VI. Beginning of the Execution


25. I knew nothing about the ceasefire between Iran and Iraq in July 1988 because I was in solitary confinement at the time. One of the inmates who had access to a newspaper informed me that the regime had accepted the ceasefire. This inmate also told me (via Morse) that prison authorities had entered the wards and taken several women Mojahedin prisoners with them. She believed that these prisoners were executed in groups. She also informed me that just prior to being taken away, these prisoners had really stepped up their resistance against prison guards. This news was surprising to us because before that many Mojahedin had adopted a much more flexible and tactical stance in order to gather intelligence inside the prisons. This was one of many disagreements that had caused a major split between Leftist and Mojahedin prisoners inside the prison. In any case, this prisoner also informed me that authorities had taken away all the newspapers and television sets inside the wards and prohibited any access to the outside world. It was only after this news that I began to realize that Evin was now in lock down.

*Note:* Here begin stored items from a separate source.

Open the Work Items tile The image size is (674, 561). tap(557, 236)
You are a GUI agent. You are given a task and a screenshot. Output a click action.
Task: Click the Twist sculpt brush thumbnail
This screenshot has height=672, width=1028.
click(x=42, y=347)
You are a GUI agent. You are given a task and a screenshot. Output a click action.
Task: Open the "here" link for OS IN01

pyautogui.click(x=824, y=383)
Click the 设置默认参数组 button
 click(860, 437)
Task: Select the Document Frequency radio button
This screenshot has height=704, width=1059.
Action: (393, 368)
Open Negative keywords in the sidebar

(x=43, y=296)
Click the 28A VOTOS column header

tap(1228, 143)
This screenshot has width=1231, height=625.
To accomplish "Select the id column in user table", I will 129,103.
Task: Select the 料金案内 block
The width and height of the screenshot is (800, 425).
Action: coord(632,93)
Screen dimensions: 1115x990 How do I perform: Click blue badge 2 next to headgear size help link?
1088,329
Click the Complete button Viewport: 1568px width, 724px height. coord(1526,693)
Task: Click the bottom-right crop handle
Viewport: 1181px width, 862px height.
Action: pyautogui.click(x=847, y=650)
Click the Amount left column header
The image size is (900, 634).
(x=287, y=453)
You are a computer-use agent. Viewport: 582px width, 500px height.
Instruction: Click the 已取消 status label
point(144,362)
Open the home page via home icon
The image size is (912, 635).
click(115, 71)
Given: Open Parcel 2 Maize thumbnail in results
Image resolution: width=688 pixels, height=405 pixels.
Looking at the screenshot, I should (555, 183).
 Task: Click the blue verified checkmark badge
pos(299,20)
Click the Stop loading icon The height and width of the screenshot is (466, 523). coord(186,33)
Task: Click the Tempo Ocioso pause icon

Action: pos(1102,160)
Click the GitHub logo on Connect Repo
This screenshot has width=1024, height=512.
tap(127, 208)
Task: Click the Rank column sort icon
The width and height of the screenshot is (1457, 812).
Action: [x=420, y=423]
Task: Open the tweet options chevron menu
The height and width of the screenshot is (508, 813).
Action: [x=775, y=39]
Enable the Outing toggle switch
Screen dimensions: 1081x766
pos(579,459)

26. Around the same time, one of our friends (who had previously complained about our lack of regular access to bathrooms) was called in for questioning. Apparently, Hosseinzadeh had told her that prison authorities were taking steps to improve the situation. He specifically told our friend that the situation surrounding access to the bathrooms and food would soon improve. In reality, Hosseinzadeh was indirectly referring to the massacre of prisoners, but simultaneously insinuating that they may soon open the prison doors and solve our problems.

7 Azadi-ha is a term used by the prisoners to identify prisoners whose sentences had ended, but continued to endure imprisonment because they were uncompromising in their ideological or political views, or refused to accept the prison authorities’ preconditions for release. Azadi-ha were also referred to as Mellikesh.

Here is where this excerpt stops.